My Lords, this has been a very important debate and I think its importance has been increased by the speech which the noble Viscount has made this afternoon, because it must be obvious to all that he has gone into the matter with his usual form of dedication. I personally am very grateful, and I am sure the House will agree with me. May I thank those who sit on the Cross Benches, particularly, if I may say so, the noble and learned Lord, Lord Denning, for his forthright support to me? I would not disagree with the noble and learned Lord, Lord Reid. Certainly, the object of all of us is not merely to find some way in which a worker can obtain compensation for injury arising from an accident; what is in our minds is the prevention of accidents.

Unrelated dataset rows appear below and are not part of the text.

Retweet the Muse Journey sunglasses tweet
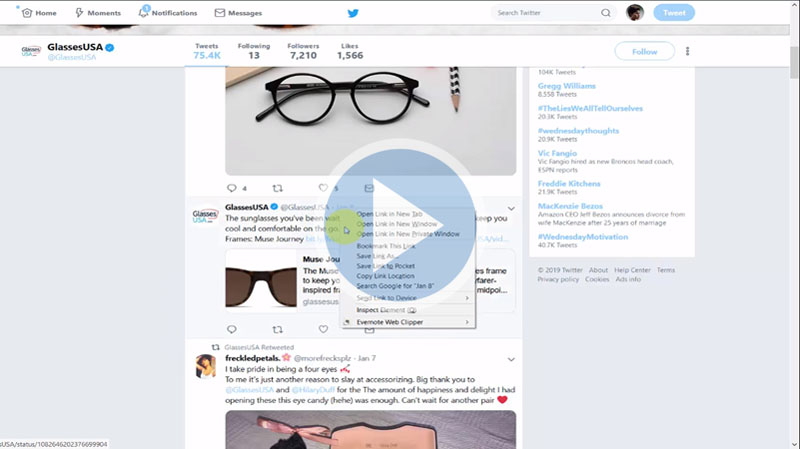The image size is (800, 449). [277, 329]
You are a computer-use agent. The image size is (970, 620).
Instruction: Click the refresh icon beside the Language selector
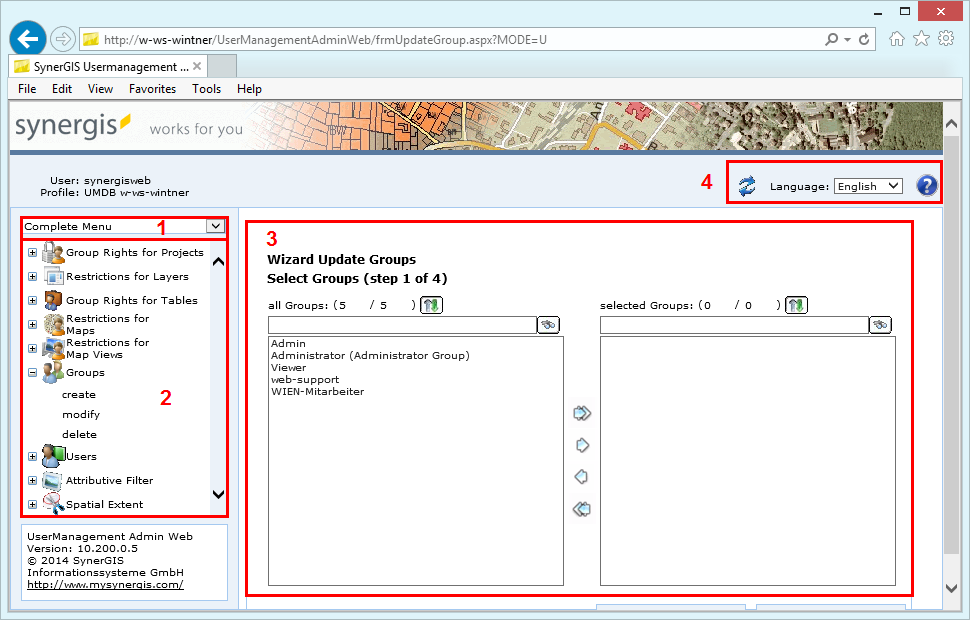(x=745, y=186)
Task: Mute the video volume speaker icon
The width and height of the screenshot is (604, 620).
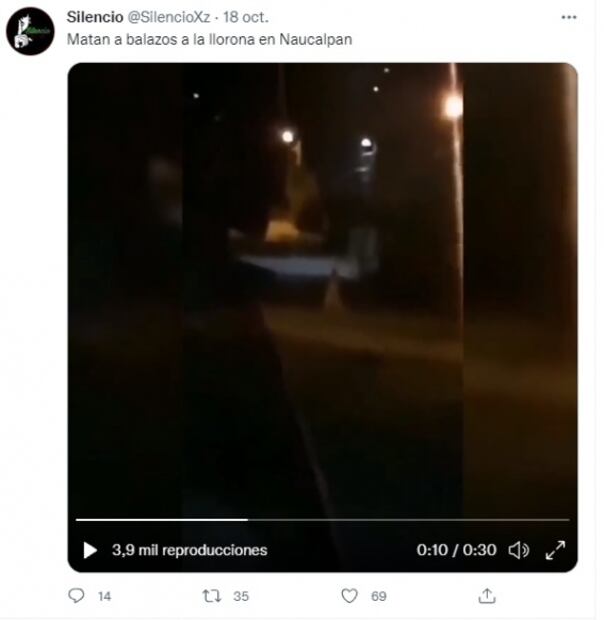Action: 519,550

But, as my noble friend Lord Douglas of Barloch said, the imposition of penalties is one of the ways in which we can get advances towards safety. Perhaps in the case of road accidents, if, where there is an infringement, there was a penalty lodged upon the driver, and not upon the insurance company, we might get a little more safety on the roads. But that is beside the point.

Obviously, this should not be a night of decision. The matter certainly cannot be left where it stands, and certainly we shall wish to see what the Minister can propose. As I said at the beginning of my remarks, what really divides us is the way to set about it. My own feeling, quite honestly, is that we should give the absolute protection and then, as the noble Viscount who leads the House quite rightly said, deal with the problems by specific regulations. But if the attitude of the Ministers and the Government is that we should deal with it rather on a more slow stage—not deliberately slow, but to make sure that all points are covered and that there should be justice to the worker and the employer—that is one point; and there perhaps we can differ.

I should hope, and I think, that the Government will believe that it is the feeling of this House that there is here a basic injustice. There is the possibility that employers may not do the full duty that they should do, and probably would have had to do if the law had been stricter and if the Law Lords had not departed, as the noble Viscount suggested. However, if it is the feeling—and I hope the Government will accept that it is—that there should be a rapid and determined move by the Minister of Labour in this matter, then the purpose of this debate has been well served. I beg leave to withdraw my Motion.

Motion for Papers, by leave, withdrawn.